Pernah menjadi favorit para pencinta lingkungan untuk model Prius hibridanya yang populer, Toyota mendapat kecaman karena tidak menghapus mobil bertenaga bensin secara bertahap. Sebaliknya, Toyota dituding melakukan lobi intensif tentang kebijakan perubahan iklim dunia.
"Tujuannya adalah netralitas karbon," kata Chief Technology Officer Toyota, Masahiko Maeda, dalam pertemuan tersebut. Ia menanggapi pertanyaan yang diajukan oleh dana pensiun Denmark AkademikerPension, yang juga meminta Toyota untuk menahan diri dalam melobi untuk melemahkan transisi mobil pembakaran inte4rnal ke BEV.
“Namun, pelanggan harus memilih," kata Maeda, untuk mempopulerkan mobil listrik yang menyertakan hibrida plug-in. Menurutnya, berbagai pilihan harus tersedia dan pembuat mobil tidak boleh mempersempitnya.
"Toyota menggunakan dalih pilihan pelanggan untuk menghindari dalam menjawab pertanyaan tentang aktivitas lobi ... untuk memperlambat transisi menuju mobil bebas bahan bakar fosil," kata AkademikerPension dalam sebuah pernyataan setelah RUPS.
"Sebagai investor, kami mengharapkan lebih banyak pada tahun 2022 dengan latar belakang krisis iklim yang mengancam untuk membatasi lebih dari pilihan pelanggan dalam waktu yang tidak terlalu lama."
Toyota berpendapat bahwa mobil hibrida masih masuk akal di pasar saat ini, di mana infrastruktur mobil listrik dianggap belum siap untuk mendukung perpindahan yang lebih cepat ke BEV. Mereka juga menyatakan sedang menjajaki kelayakan bahan bakar hijau untuk mobil bermesin pembakaran internal, termasuk hidrogen.
“Ada kesenjangan antara Toyota, yang mendekati dekarbonisasi dengan cara "pragmatis", dan kelompok lingkungan yang menyerukan tindakan segera,” kata Seiji Sugiura, analis senior di Tokai Tokyo Research Institute.
Dalam kondisi sama, menurutnya, Toyota telah bekerja untuk memangkas emisi gas rumah kaca dari tahap produksi kendaraan.
BACA JUGA:
Toyota tahun lalu berkomitmen untuk menghabiskan 8 triliun yen (Rp 866 triliun) pada tahun 2030 untuk melistriki mobilnya. Setengahnya digunakan untuk pengembangan kendaraan listrik sepenuhnya. Namun, mereka memperkirakan penjualan tahunan mobil tersebut hanya mencapai 3,5 juta kendaraan pada akhir dekade ini, atau sekitar sepertiga dari penjualan saat ini.
Baru bulan lalu, Toyota meluncurkan kendaraan listrik pertama yang diproduksi secara massal di dalam negeri, meskipun hanya untuk sewa.
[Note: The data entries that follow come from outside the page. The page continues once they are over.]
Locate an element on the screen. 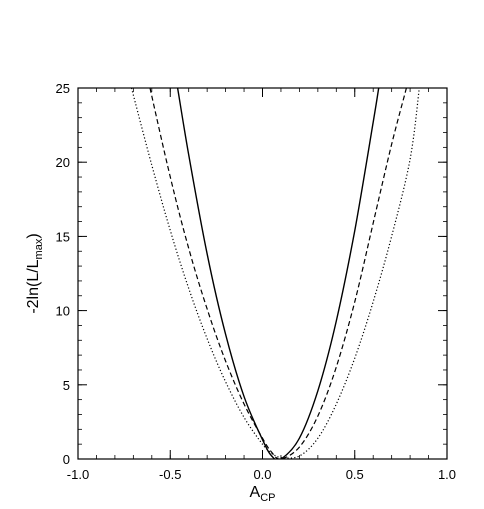 This screenshot has width=484, height=509. x-axis-label: ACP is located at coordinates (263, 494).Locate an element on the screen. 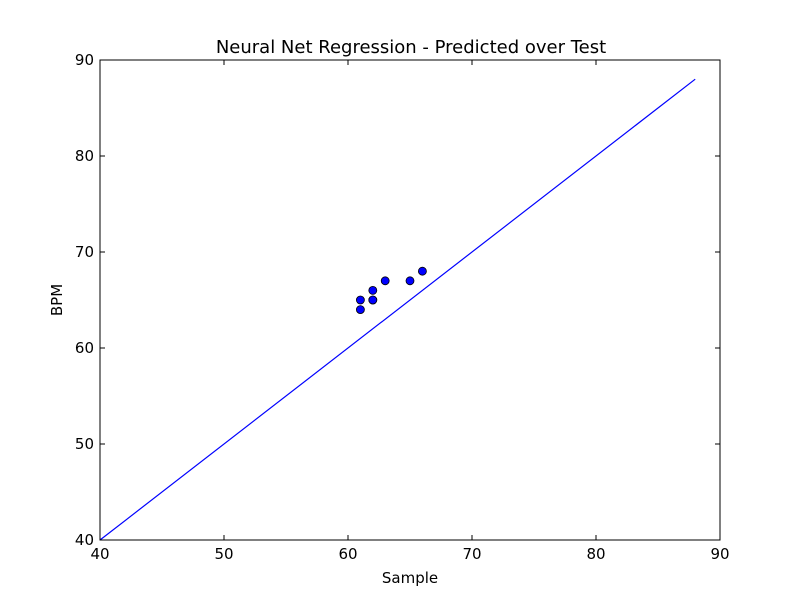 The height and width of the screenshot is (600, 800). x-tick-label: 90 is located at coordinates (720, 554). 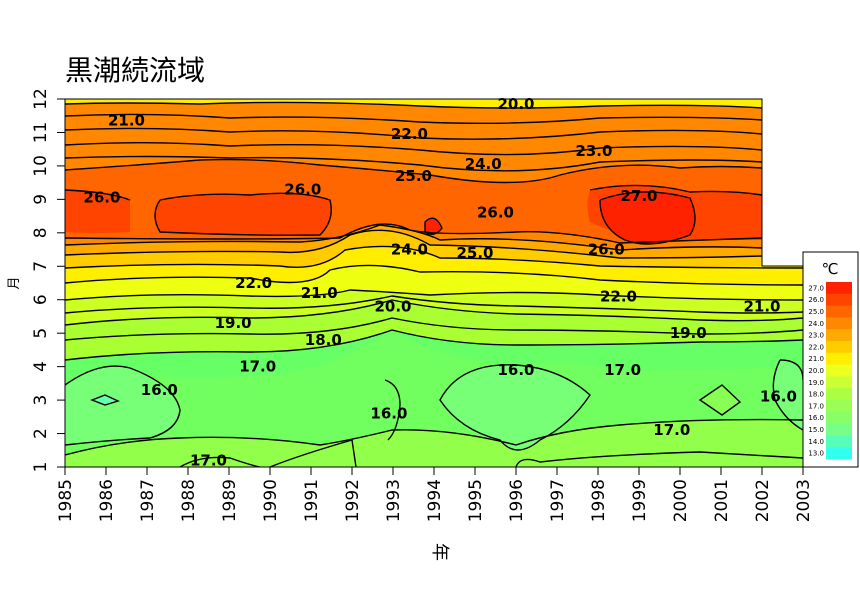 What do you see at coordinates (66, 500) in the screenshot?
I see `x-tick-label: 1985` at bounding box center [66, 500].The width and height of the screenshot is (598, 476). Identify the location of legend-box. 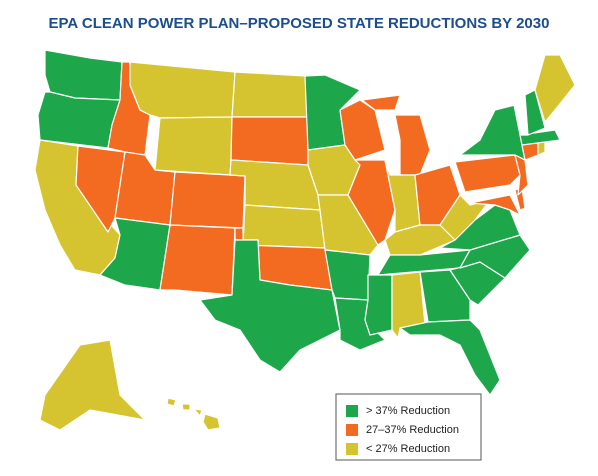
(408, 427).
Mereka menyatakan model hibrida, bensin-listrik, tetap jauh lebih populer di Jepang.
CEO Berikutnya
Ditanya tentang perencanaan suksesi, Chief Executive Officer Akio Toyoda, yang telah memimpin perusahaan selama 13 tahun, mengatakan dia "memikirkan waktu dan pemilihan pengganti." Namun hingga kini belum ada indikasi bahwa Toyoda berencana untuk mundur.
Toyoda, 66 tahun, cucu dari pendiri perusahaan Kiichiro Toyoda, mengarahkan perusahaan melalui fase gelap ketika penjualan Toyota merosot setelah penarikan jutaan kendaraan dan perusahaan melaporkan kerugian miliaran dolar.
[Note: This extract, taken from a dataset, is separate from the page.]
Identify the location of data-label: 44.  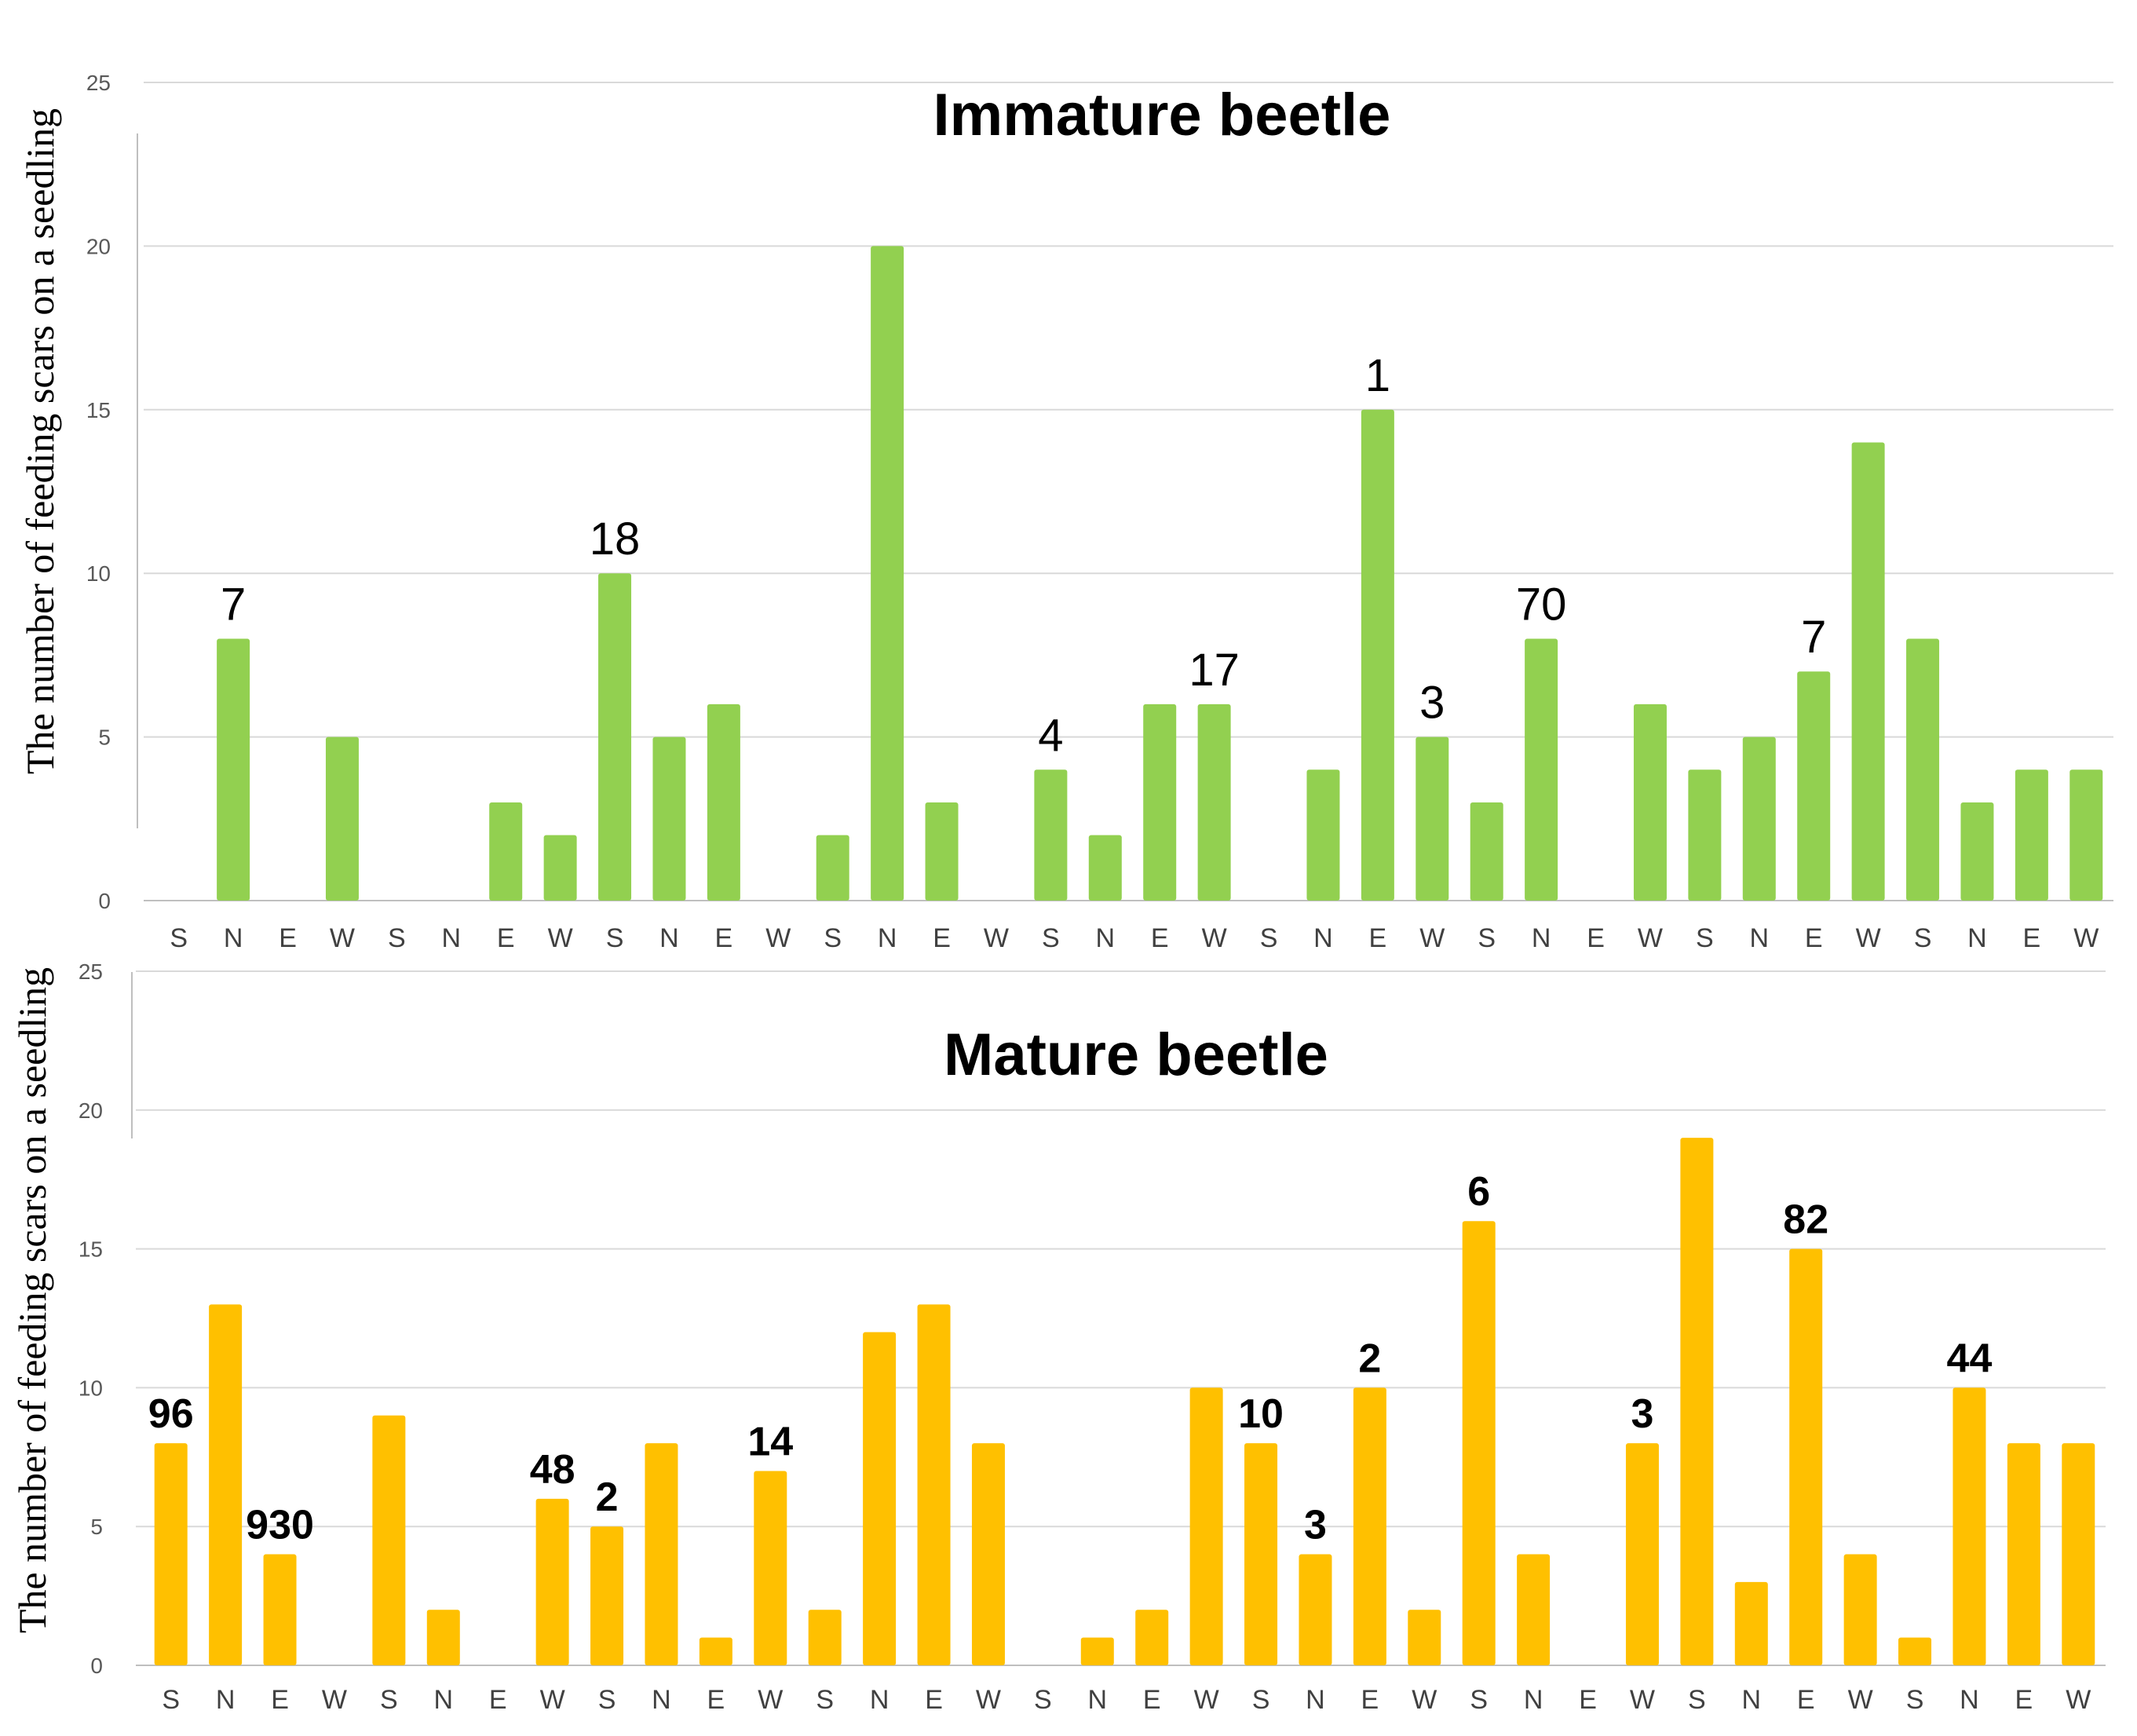
(1970, 1358).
"Saya akan memilih seseorang yang memahami filosofi perusahaan sebagai penerus saya," tambahnya.
Toyoda telah berusaha untuk mereformasi budaya perusahaan Toyota, dan menghabiskan lebih banyak waktu dengan eksekutif muda dan mengurangi beberapa posisi senior.
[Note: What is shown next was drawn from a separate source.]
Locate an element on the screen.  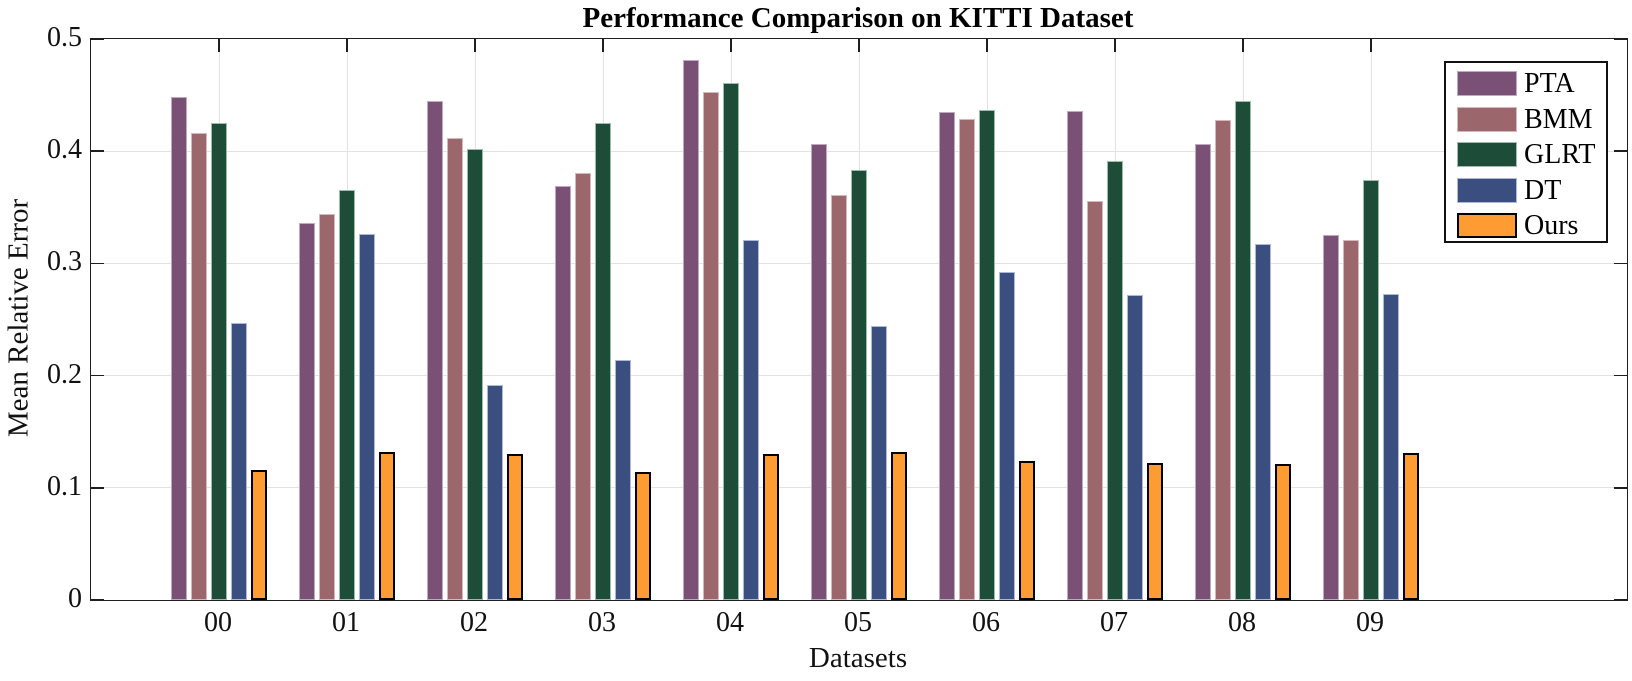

Pada tahun 2020, ia menunjuk veteran perusahaan Maeda dan Kenta Kon ke posisi teratas. Keduanya berusia 51 tahun pada saat itu, ini usia yang relatif muda untuk eksekutif puncak Toyota.
Toyota, yang menjual 10,5 juta kendaraan pada tahun 2021, jauh melampaui saingan terdekat Volkswagen AG, telah berulang kali memangkas produksi tahun ini karena adanya gangguan krisis chip global.
“Perusahaan memperkirakan kekurangan chip akan terus berlanjut, meskipun ada tanda-tanda perbaikan,” kata kepala kelompok pembeliannya, Kazunari Kumakura, pada Rabu, 15 Juni.